Task objective
Records follow. Copy every line with "comment".

Extracted material
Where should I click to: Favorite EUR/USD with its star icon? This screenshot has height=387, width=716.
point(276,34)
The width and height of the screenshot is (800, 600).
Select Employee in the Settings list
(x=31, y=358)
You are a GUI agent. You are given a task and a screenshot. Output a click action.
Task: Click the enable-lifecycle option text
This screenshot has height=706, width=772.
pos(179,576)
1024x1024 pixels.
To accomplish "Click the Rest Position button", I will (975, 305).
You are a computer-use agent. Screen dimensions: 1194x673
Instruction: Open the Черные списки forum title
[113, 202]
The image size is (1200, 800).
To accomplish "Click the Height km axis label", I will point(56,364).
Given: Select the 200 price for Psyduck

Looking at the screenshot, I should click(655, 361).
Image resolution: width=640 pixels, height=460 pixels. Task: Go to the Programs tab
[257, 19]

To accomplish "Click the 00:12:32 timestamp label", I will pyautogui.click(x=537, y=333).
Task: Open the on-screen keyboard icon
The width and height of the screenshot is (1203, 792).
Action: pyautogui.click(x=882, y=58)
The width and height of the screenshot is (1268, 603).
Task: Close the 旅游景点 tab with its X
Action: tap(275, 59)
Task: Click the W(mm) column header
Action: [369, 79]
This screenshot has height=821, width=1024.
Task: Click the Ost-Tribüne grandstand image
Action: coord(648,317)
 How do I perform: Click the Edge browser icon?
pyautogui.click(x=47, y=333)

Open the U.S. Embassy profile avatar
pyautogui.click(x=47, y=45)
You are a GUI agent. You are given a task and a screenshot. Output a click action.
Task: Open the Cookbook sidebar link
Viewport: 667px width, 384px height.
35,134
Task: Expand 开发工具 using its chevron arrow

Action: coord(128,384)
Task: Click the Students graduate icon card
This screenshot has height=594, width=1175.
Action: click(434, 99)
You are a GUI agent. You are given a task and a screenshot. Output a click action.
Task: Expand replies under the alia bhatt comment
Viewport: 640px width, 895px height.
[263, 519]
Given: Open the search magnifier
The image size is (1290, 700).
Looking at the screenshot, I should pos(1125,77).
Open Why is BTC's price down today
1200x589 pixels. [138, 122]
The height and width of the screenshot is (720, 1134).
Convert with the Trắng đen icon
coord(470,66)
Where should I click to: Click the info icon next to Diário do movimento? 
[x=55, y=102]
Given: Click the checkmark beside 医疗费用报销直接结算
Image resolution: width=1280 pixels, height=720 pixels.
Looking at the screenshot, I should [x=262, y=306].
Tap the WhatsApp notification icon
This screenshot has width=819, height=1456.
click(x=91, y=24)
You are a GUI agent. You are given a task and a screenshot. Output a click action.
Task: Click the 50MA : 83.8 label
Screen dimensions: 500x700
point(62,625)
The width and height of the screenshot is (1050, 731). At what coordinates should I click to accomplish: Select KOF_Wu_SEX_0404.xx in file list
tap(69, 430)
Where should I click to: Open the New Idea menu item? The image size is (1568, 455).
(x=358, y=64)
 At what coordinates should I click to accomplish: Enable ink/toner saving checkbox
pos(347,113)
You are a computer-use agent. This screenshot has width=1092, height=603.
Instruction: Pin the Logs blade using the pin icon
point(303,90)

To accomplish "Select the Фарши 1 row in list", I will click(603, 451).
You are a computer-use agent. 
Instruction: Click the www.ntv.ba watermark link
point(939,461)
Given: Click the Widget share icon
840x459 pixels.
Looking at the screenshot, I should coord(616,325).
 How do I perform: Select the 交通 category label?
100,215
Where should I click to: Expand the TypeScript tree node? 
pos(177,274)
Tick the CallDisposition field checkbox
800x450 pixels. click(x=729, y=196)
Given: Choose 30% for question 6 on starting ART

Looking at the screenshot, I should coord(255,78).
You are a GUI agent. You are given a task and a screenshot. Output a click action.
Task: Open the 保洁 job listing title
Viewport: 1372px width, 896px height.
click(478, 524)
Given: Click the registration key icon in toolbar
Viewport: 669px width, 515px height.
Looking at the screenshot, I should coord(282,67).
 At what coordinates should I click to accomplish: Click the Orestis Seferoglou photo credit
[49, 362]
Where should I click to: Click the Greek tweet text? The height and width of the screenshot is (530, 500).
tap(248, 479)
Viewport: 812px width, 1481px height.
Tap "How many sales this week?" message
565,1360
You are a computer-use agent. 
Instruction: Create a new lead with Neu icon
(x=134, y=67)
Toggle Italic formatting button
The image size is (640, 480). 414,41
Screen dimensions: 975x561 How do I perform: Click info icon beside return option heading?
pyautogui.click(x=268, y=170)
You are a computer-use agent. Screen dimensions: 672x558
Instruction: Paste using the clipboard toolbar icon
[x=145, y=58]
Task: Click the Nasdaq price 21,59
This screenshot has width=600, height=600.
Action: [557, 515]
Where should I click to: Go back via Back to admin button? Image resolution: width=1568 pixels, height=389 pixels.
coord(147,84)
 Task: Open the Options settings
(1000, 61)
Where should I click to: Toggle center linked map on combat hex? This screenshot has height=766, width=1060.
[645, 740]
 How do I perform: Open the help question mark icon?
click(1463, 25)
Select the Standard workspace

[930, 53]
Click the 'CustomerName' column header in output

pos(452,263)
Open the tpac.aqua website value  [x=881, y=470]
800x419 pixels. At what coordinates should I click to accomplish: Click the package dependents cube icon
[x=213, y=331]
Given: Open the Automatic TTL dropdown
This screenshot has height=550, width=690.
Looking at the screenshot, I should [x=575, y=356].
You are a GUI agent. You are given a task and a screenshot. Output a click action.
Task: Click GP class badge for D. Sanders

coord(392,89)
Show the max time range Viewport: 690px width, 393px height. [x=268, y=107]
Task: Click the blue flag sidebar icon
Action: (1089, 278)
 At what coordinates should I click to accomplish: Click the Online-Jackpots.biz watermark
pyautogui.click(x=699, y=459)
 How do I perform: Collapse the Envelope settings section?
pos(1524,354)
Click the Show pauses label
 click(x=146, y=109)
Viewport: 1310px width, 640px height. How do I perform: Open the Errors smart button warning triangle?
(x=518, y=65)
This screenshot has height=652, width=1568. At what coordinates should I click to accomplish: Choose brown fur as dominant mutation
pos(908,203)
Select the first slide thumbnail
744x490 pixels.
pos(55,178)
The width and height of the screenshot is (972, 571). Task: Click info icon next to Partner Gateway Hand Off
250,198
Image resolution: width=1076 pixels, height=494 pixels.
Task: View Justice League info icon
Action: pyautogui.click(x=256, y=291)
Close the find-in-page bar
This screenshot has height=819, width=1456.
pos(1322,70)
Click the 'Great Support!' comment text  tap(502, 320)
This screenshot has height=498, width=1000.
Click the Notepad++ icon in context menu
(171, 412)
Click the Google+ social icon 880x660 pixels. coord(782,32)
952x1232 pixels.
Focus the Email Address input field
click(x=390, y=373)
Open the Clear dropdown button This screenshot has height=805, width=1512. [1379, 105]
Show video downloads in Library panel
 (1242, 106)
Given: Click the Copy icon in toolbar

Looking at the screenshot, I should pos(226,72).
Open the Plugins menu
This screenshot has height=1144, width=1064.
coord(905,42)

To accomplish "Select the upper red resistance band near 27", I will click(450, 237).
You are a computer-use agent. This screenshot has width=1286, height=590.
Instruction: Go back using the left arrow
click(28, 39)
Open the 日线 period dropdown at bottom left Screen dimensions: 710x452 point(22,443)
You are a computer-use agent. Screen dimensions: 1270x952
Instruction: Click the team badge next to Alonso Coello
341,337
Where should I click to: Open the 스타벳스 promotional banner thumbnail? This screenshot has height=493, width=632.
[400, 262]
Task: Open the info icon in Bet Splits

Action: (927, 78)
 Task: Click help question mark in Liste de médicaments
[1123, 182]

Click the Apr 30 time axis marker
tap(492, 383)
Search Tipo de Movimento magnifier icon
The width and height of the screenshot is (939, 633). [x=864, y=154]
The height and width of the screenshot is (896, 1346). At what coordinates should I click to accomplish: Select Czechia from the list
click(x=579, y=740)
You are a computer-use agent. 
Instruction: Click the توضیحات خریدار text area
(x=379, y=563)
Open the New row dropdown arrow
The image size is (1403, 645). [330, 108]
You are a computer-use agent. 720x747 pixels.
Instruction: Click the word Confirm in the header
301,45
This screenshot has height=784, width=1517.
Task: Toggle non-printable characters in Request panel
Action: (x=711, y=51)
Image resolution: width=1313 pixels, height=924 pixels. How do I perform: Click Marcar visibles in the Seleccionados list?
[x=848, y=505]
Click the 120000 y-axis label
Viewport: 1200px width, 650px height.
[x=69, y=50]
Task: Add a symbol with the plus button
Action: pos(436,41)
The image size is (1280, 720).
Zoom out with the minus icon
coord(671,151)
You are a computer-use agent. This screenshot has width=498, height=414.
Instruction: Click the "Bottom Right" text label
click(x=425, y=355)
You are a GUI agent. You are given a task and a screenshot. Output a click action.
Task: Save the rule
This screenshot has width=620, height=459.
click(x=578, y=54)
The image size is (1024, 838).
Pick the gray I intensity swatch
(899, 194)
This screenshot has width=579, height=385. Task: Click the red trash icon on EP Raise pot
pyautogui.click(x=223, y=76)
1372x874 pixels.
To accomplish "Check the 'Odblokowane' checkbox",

Completed exercise
Task: Expand replies under the alia bhatt comment
Click the 'Great Support!' comment text  tap(502, 320)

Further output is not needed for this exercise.